**GIVEN INSTRUCTION**. Give the lines from the line with "Screen dimensions: 645x400" to the line with "click(x=34, y=11)" as a two-column CSV with the columns input and output. Use one row per line and its answer, put each value in a single quoted field with line breaks changed to spaces, and leave out the pictures.

**STORED RECORDS**.
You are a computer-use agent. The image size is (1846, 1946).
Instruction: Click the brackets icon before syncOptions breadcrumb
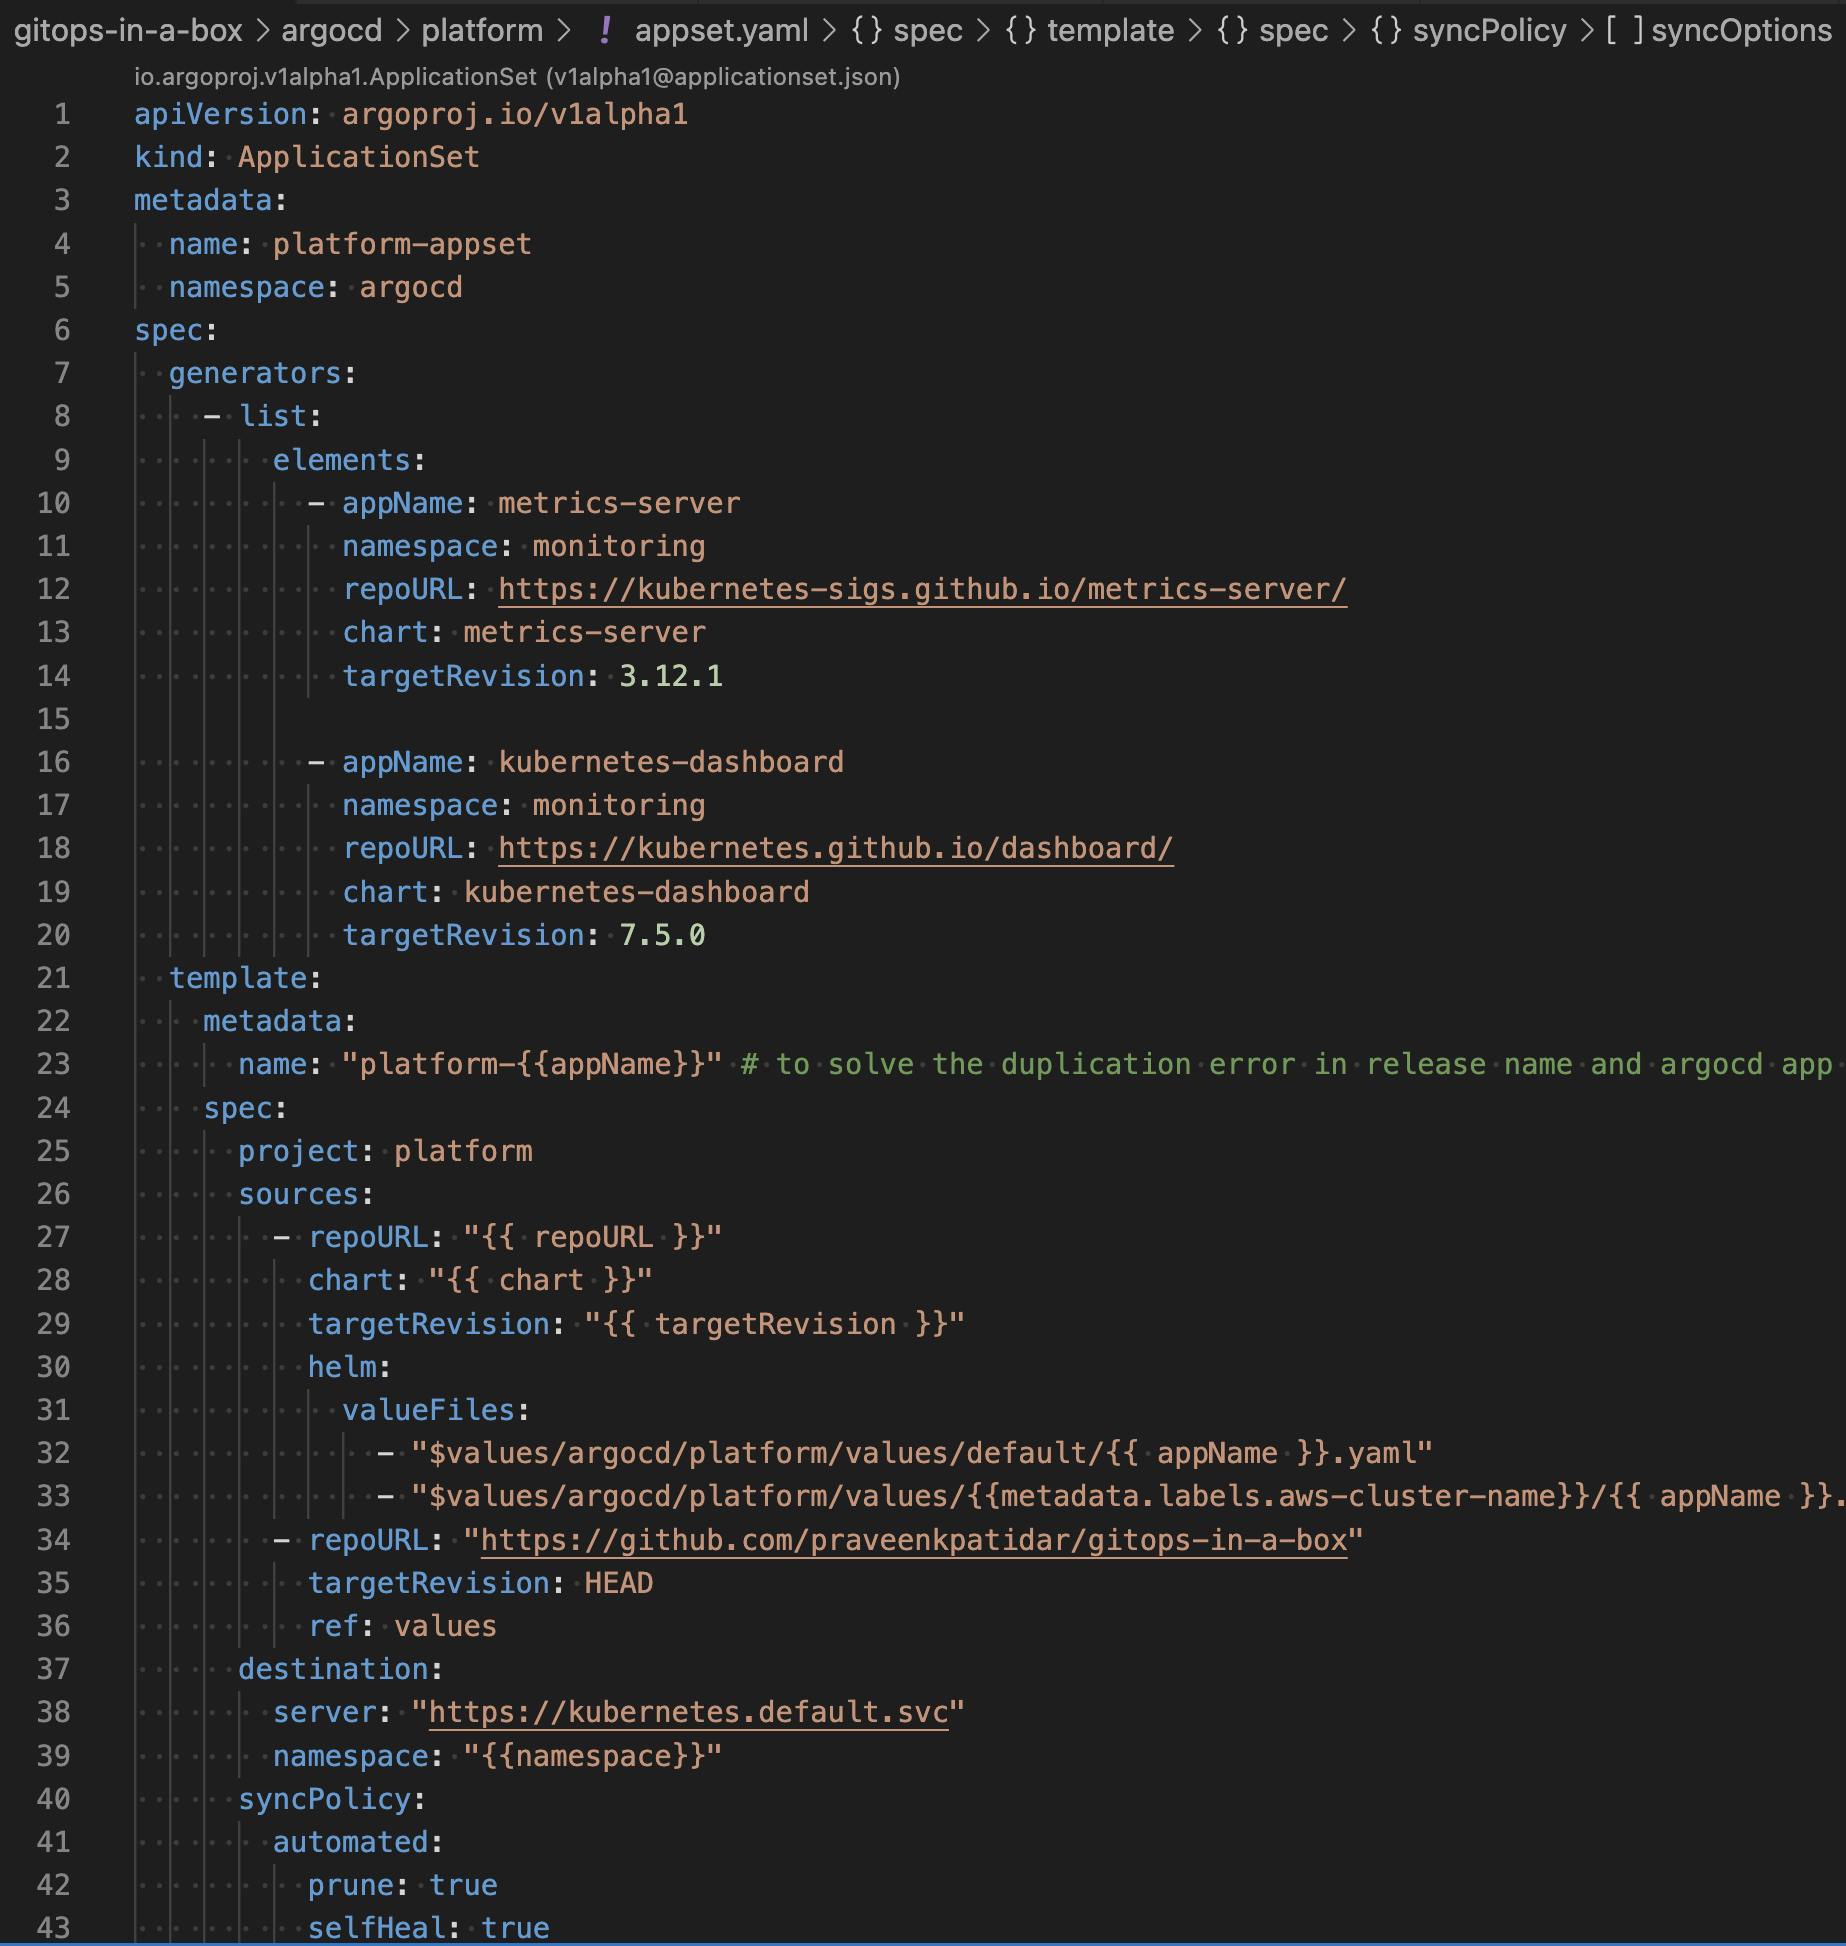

--

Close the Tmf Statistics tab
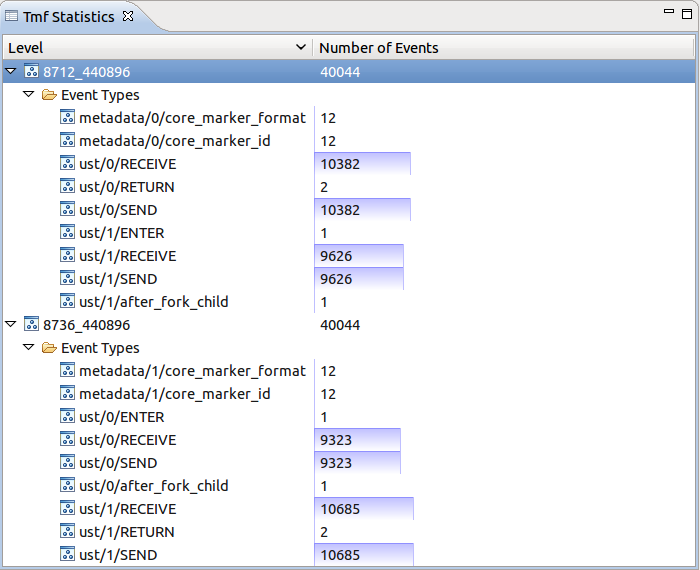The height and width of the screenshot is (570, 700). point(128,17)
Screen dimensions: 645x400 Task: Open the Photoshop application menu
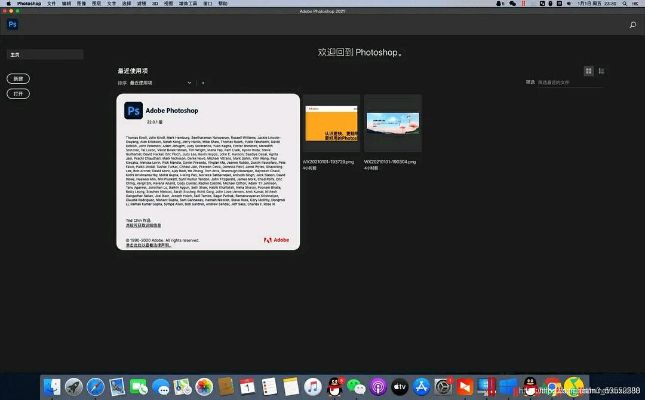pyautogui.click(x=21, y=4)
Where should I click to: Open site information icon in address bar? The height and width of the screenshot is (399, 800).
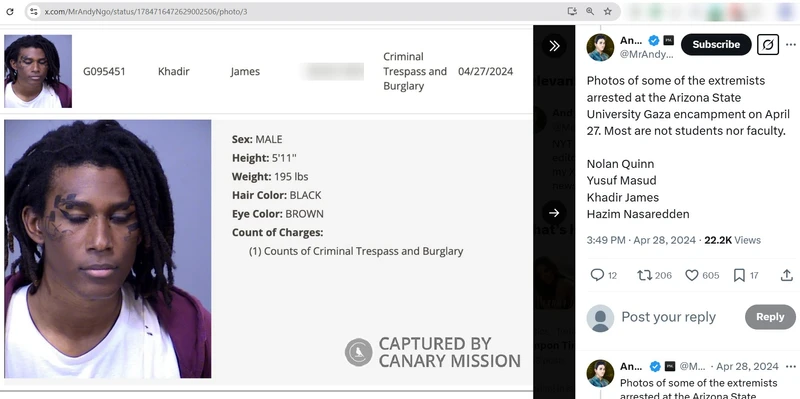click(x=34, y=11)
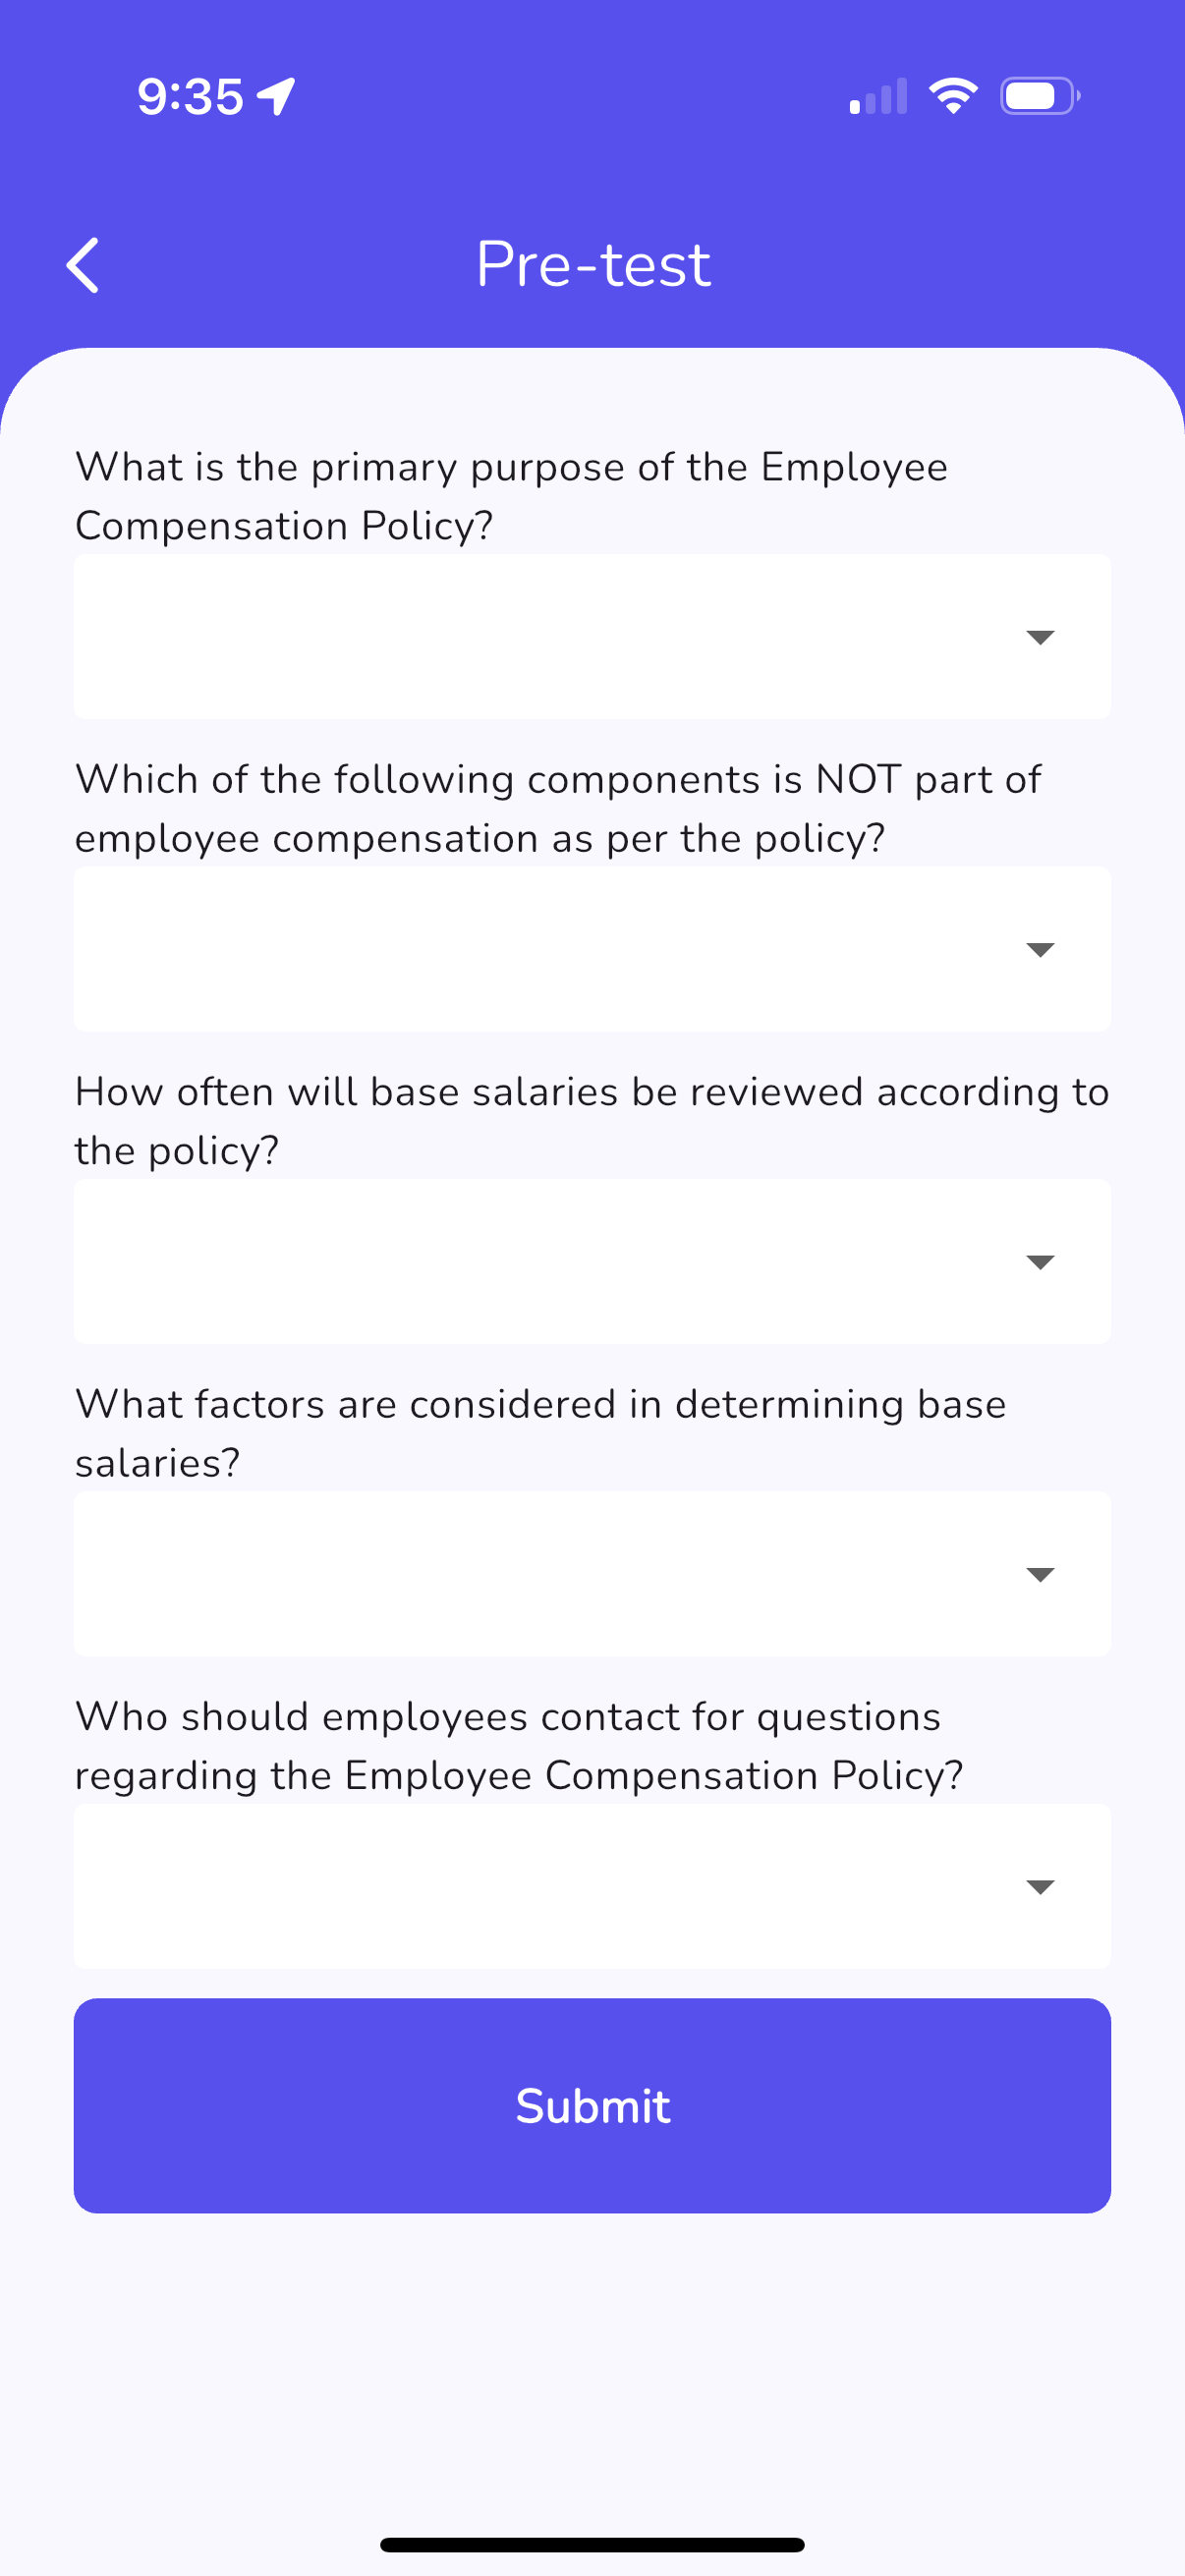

**COMPLETED EXERCISE**.
input,output
"Screen dimensions: 645x400 Task: Open the Photoshop application menu","pyautogui.click(x=21, y=4)"
"Where should I click to: Open site information icon in address bar? The height and width of the screenshot is (399, 800).","click(x=34, y=11)"